From September 2013 children under 2 years of age will be offered the nasal flu vaccine, months before its original 2014 start date. In addition, the rotavirus vaccination will be offered to babies under 4 months of age from July this year – a programme previously pegged for a September 2013 start.
According to the Department of Health the nasal flu programme will be offered to 650,000 children under 2, with a small number of pilot schemes launching to check the NHS can cope with the demand. A nasal spray vaccine, rather than needles, will be used, with a four week gap between the two doses. The vaccine, licensed in December 2011, is made from eggs so would not be given to children with known allergies. In addition, further pilot schemes in secondary schools are set to start in 2014, with plans for vaccinations for older children to start in 2015. At risk children are already offered this vaccine, so speak to your GP if you are concerned.
The rotavirus vaccination programme is being launched in a bid to lower the number of children admitted into hospital as a result of the virus, which currently causes 140,000 children under-5 to be admitted with diarrhoea.

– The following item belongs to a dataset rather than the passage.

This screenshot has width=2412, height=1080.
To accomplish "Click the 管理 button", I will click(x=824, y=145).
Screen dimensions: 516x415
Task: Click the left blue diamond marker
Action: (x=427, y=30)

Dr Mary Ramsay, Head of Immunisation at Public Health England, says, “The vaccine is very easy to administer and involves placing a droplet of liquid into the babies’ mouths. In the countries where the vaccine has already been introduced, the uptake has been high and has resulted in rapid and sustained reductions in childhood rotavirus hospitalisations. We are excited to be offering this vaccine as part of the national infant immunisation programme in the UK.”
Children aged 12 to 13 are also to be given a new Meningitis C booster jab, which will replace the current MenC jab given at 4 months, after strong evidence suggested it is no longer required. The 3 month and 1 year MenC jabs will remain as part of your baby’s first year immunisation programme.This jab will be offered in the 2013/2014 academic year.
Professor David Salisbury says, “We already have a world class vaccination programme in place, which saves millions of lives each year, so I’m pleased that we will be able to protect even more people against disease starting later this year.”